Malta Quarry Operators Push for Up to 83% Waste Disposal Tariff Rise
Quarry operators want dumping fees raised from €12 to €20–€22 per tonne. Weeks of talks between the industry and government have yet to produce a resolution.
Sliema News
national
Image source: The Shift News
A stand-off over construction and demolition waste disposal costs is threatening to slow building activity across Malta, with quarry operators pushing to raise dumping tariffs by as much as 83% and talks with the government deadlocked after several weeks. Quarry operators are seeking to lift the long-standing benchmark rate from €12 per tonne to between €20 and €22 per tonne.
Several quarries that previously accepted excavation and demolition material from third parties have already begun restricting or refusing incoming waste from external developers, while continuing to process material from their own affiliated construction projects. The construction sector depends on roughly six quarry operators for this service, leaving developers with little room to manoeuvre. The practical consequences are already being felt.
Some projects have slowed down; others have been postponed entirely. The Malta Developers Association confirmed that negotiations with the government have been running for weeks without a breakthrough. "We are trying to hold discussions with the government to move forward, but no conclusion has yet been reached," an MDA spokesperson said.
The spokesperson added that successive administrations had relied on temporary solutions instead of investing in dedicated long-term waste management infrastructure, leaving the sector without a durable disposal framework. The financial stakes for individual projects are significant. Under the current €12-per-tonne rate, a development that excavates 10,000 tonnes of waste is looking at disposal bills of roughly €120,000.

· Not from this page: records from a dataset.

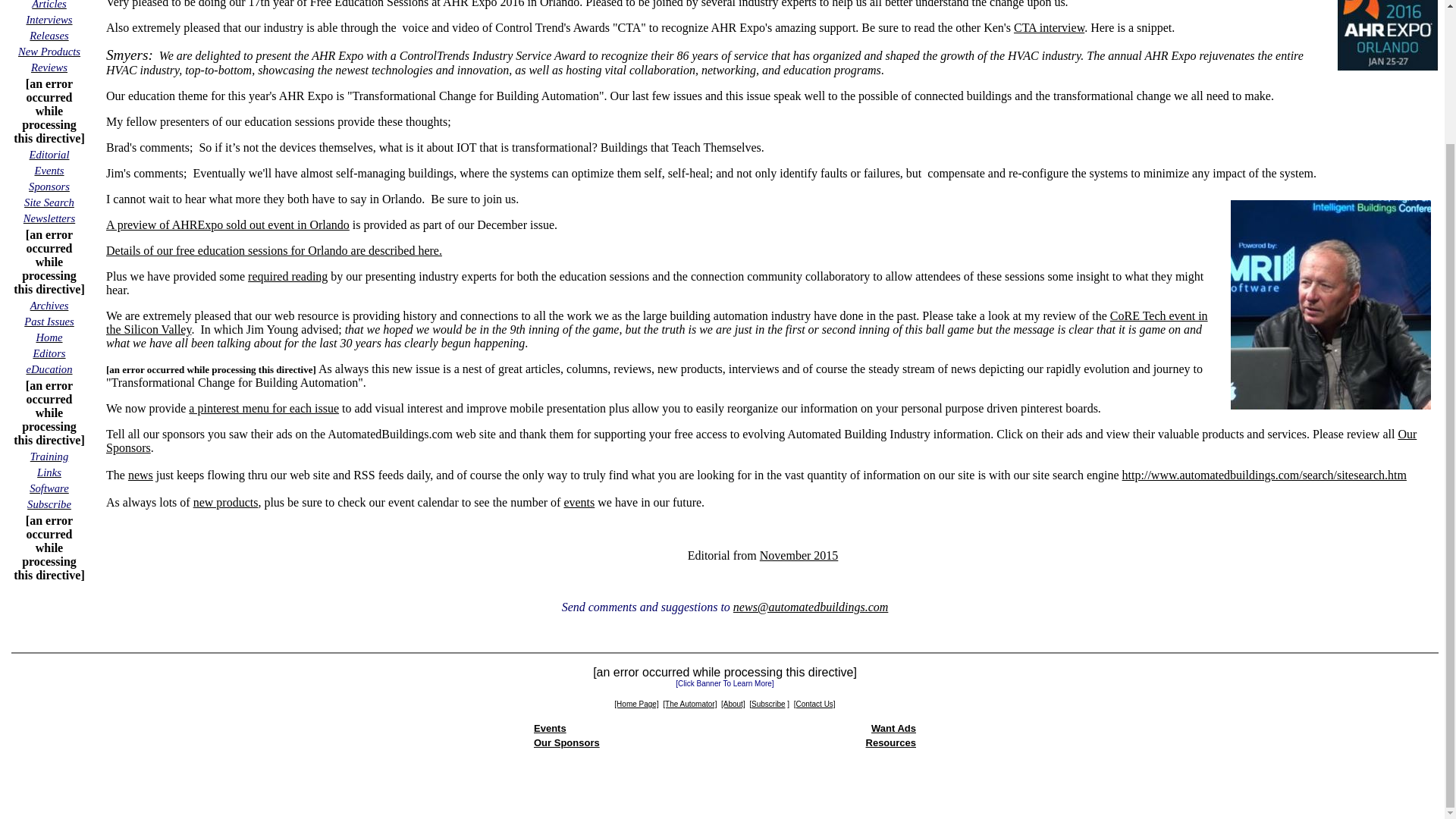
Training (49, 455)
Our Sponsors (761, 440)
events (578, 502)
Links (49, 472)
Editors (48, 352)
Archives (49, 305)
Releases (48, 34)
new products (226, 502)
Events (48, 169)
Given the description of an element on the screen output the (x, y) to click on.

Should the proposed €20-per-tonne floor take effect, that same project would owe €200,000 — an €80,000 jump. For larger developments involving tens of thousands of tonnes, the added exposure runs into the hundreds of thousands of euro. Industry insiders warned that developers are unlikely to absorb those costs and would instead pass them on to buyers through higher property prices, on top of rising labour and materials bills already squeezing margins.
This is not the first time the sector has reached this point. A similar dispute in 2019 and 2020 threatened to bring construction activity to a halt before the government stepped in, securing agreements that set the current €12-per-tonne benchmark and preventing a wider shutdown. Anonymous sources familiar with the discussions alleged that ministers and senior officials were aware the dispute was brewing during the recent electoral campaign but kept it out of the public domain while back-channel talks continued.
The government had not issued a public statement on the negotiations at the time of publication.